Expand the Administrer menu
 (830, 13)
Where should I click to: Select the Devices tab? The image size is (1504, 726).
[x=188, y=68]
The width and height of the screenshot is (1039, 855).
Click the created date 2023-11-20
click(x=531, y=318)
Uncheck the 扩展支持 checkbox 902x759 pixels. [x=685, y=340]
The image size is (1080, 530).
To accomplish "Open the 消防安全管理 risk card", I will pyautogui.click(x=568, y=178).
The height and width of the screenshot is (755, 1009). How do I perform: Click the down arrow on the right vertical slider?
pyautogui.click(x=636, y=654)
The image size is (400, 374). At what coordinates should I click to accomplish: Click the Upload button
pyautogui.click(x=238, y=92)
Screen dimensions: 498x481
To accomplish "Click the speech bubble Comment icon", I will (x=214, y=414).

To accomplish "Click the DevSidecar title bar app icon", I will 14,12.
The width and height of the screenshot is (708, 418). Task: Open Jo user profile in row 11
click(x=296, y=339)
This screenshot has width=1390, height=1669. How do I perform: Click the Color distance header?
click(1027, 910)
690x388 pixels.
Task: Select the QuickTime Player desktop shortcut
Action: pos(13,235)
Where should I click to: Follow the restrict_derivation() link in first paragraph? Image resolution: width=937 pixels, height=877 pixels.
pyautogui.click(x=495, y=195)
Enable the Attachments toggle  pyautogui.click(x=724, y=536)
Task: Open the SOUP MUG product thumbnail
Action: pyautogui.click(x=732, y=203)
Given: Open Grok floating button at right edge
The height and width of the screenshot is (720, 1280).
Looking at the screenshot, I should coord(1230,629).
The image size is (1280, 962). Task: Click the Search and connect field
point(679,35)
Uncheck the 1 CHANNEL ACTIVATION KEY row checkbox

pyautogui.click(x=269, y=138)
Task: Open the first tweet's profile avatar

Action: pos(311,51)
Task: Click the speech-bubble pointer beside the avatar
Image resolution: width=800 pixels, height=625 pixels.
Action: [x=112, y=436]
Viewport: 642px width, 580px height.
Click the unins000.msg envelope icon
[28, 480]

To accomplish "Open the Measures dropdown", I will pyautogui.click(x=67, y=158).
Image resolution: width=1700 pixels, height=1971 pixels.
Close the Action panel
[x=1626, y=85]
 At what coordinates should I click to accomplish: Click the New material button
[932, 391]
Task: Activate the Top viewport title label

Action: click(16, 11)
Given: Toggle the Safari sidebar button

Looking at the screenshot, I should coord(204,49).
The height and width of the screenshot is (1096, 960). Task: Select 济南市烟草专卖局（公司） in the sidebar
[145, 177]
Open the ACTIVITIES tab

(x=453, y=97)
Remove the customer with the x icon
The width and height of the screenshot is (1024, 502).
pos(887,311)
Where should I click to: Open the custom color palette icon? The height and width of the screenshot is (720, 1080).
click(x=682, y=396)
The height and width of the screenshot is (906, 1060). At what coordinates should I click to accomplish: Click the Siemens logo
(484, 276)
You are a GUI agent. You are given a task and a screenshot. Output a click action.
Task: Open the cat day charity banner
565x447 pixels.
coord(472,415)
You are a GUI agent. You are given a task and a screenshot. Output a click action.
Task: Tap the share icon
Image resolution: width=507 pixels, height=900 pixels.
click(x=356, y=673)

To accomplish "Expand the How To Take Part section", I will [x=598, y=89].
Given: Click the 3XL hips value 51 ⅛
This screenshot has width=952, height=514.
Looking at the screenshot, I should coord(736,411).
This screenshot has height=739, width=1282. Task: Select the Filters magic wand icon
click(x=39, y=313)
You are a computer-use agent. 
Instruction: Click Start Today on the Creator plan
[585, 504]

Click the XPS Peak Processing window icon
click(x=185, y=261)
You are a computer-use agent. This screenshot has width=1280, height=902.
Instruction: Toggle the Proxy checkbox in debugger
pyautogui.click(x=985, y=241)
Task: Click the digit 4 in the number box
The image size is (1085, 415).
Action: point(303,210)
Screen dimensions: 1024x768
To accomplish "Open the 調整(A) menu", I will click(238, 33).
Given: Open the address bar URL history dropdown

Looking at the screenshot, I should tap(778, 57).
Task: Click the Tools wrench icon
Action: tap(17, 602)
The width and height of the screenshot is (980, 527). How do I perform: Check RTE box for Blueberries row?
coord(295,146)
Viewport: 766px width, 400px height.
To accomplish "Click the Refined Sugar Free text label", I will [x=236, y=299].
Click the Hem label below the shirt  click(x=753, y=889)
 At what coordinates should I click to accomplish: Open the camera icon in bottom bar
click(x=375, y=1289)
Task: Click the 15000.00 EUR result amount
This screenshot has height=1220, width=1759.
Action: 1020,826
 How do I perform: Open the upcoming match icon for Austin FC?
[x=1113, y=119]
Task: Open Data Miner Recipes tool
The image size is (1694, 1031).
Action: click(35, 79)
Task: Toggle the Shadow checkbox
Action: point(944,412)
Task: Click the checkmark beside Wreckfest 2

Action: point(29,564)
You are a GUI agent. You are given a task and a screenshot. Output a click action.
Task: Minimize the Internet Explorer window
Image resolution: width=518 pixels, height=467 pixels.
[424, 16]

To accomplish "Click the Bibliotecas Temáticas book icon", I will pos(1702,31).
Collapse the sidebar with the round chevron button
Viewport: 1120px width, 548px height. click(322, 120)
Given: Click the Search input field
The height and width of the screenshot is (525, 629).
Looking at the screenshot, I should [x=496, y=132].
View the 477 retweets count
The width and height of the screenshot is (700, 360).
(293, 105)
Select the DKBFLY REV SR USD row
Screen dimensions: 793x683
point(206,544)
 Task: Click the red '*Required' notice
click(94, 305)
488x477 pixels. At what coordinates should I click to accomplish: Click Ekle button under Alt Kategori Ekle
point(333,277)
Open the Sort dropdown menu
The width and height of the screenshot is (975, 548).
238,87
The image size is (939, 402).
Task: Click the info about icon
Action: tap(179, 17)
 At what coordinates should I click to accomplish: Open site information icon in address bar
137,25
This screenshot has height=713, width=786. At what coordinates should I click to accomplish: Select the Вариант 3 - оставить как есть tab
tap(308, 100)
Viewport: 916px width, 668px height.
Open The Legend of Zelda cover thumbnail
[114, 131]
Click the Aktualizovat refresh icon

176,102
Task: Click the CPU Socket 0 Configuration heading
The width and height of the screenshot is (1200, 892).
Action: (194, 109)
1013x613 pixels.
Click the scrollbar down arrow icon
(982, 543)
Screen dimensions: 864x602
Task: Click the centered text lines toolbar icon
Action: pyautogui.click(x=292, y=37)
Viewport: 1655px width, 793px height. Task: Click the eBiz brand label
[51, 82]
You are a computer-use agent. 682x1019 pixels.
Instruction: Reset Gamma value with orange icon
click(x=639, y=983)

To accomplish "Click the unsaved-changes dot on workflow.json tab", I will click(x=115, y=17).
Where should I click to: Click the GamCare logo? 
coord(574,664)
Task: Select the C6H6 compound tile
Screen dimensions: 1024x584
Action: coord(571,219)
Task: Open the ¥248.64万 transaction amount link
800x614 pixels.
• • • •
TO DO » Among the lines above, which ones hold the string "bubble"? Show them.

YOUR RESPONSE »
To accomplish "Click the speech bubble Comment icon", I will (x=214, y=414).
Task: Click the speech-bubble pointer beside the avatar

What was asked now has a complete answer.